Top of TEXT EXCERPT

Thursday, 10 February 2011

now this is what a tough camera is

spotted this image today over at this article on the Denver Post:



That EOS series is 'dust sealed', so I assume its still a functional camera.

Don't try this with a cheaper camera ;-)

Monday, 7 February 2011

weekend at Binna Burra: now a GH1 owner

Hi

after a while I've decided to buy a GH1 to give myself video (should I like to) over what my trust G1 has ... so enjoy a little motion picture from our weekend and a few test shots with FD lenses, shallow depth of field and manual focus as well as the standard kit zoom



at first I wasn't sure if it was Youtube that rendered this video such mush, but it turns out to be the Windows Live Movie Maker that comes with Win 7 ... sucks so hard it could pull a golf ball through 10 meters of garden hose....

Wednesday, 2 February 2011

dodged a bullet

This morning after Yasi hit, people are waking up and communications are stepping up we are finding out that the towns in North Queensland have dodged the bullet of Yasi



Last night when I went to bed (safe down here in South East Queensland) I was concerned for friends who are up in Townsville almost under the eye of the cyclone below.



This morning I woke up here on the Goldie to find perfect weather, gentle breeze and blue skies ... nothing to hint at what is going on up there as I write.



I just heard that since hitting land it has downgraded from a Cat 5 to a Cat 3 ... I'm sure that'll make everyone breathe a sigh of relief.

A Finnish friend of mine observed on facebook that this even has helped him to grasp just how vast this country is, with the cyclone being nearly 900Km wide yet in the same state there is no indication of what is happening up there.

That's because despite being in the same state, the cyclone landed about 1600Km away from here.

Bottom of TEXT EXCERPT

ACTIVITY LIST -
**A.** In the blog excerpt, what category did the cyclone drop to after hitting land?
**B.** Carry on the blog excerpt from its last sentence, about the cyclone landing roughly 1600Km away.

Top of EXTRACTED DATA

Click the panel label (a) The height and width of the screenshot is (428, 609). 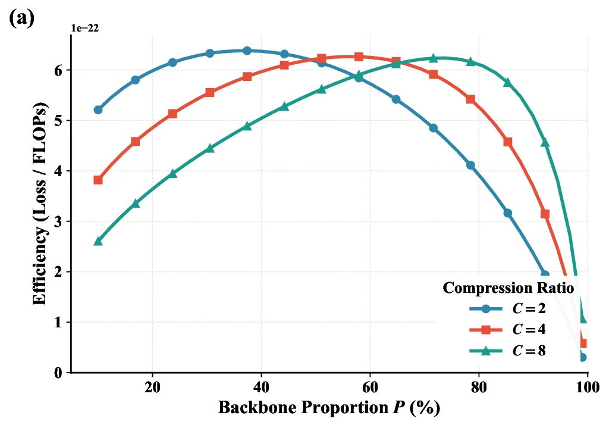point(22,17)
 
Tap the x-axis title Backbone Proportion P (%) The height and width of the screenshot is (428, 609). point(329,408)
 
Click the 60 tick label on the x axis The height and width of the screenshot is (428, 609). point(370,386)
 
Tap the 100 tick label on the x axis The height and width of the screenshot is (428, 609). point(586,386)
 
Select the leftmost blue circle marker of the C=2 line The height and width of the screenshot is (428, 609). point(98,110)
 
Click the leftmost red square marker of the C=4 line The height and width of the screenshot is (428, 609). point(98,180)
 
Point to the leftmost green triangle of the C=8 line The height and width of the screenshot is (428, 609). point(98,241)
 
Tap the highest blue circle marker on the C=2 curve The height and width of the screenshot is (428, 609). point(247,51)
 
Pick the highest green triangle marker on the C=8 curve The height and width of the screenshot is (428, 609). point(433,58)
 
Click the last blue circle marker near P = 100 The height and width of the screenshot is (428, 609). point(583,357)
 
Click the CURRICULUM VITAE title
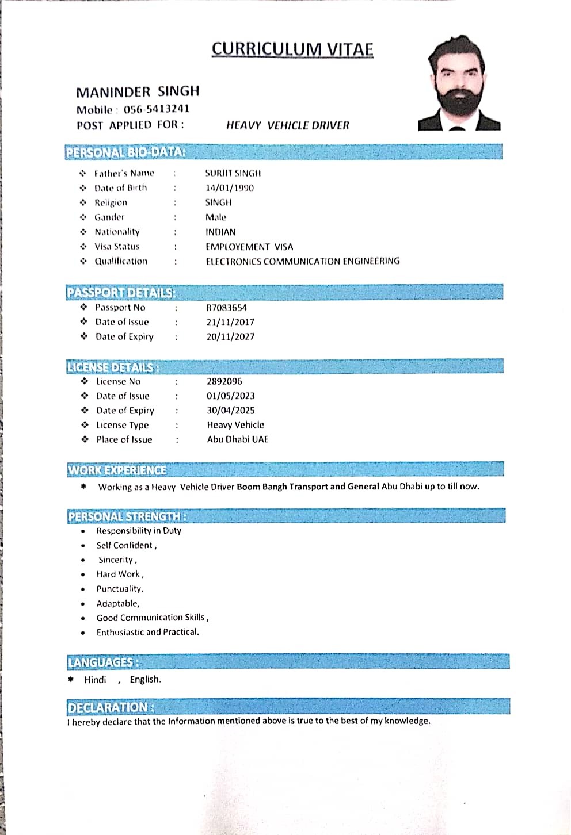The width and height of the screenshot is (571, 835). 292,49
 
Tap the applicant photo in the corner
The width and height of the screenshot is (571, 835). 459,84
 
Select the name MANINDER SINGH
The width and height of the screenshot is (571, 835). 138,92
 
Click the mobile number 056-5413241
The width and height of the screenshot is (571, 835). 157,109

Bottom of EXTRACTED DATA

EXERCISE RESPONSES -
**A.** It was downgraded from a Cat 5 to a Cat 3.

**B.**
While it seems that people were lucky in many ways I'd like to raise the point about the size of Queensland, the population sparcity up there and the effect that has on spreading the risk. Almost certainly if there was a more dense population up there then there would have been not only more damage but probably deaths. Politicians should think about that before pumping more people into our country.

In stead we have the beautiful situation of at 6am a woman giving birth in one of the evacuation centers. In the midst of this situation another Queenslander is born.

Queensland is a different place, so we need different thinking to manage ourselves and make the most of what we have here.



best wishes to all up in the cyclone zone ...

cyclones

As someone how was born and grew up in this area and was around through some of the worst cyclones in our area in the 1970's I can say that the current population seems to have little grasp of it. I suspect its because of the largely itinerant nature of our population here in Queensland now, noone has been here long enough to grasp it.

I found this footage of some of Cyclone Althea that hit Townsville in the 70's.



in particular some of the comments may be worth considering:

Yep I was 9 and it has remained the most frightening experience of my life. The sound of the cyclone siren and the screaming wind will frighten the crap out of me forever. Several things I remember..the deadly silence when it was finally over after what seemed like hours and probably was, the sight of Castle Hill festooned with roofing iron from all over town and trees everywhere with no leaves.

Wow....thats intense....i grew up in townsville, born there in 1980....u always heard stories of it but u cant get it until u see it.....its kinda relieving to hear some of u say the siren still haunts u, as a child everytime i heard that i froze, the chill u cant describe, people further south dont get it as they dont hear it, i still cant hear it without reverting to a frightened kid, good on ya for sharing this with everyone, tells a story of what NQ'ers go thru


this is why Queensland was for a long time under settled (compared to the southern states) and the folks who lived here were tough and just got about their business, ignoring silly fancy ideas as "something which'll get ripped apart in the next cyclone...."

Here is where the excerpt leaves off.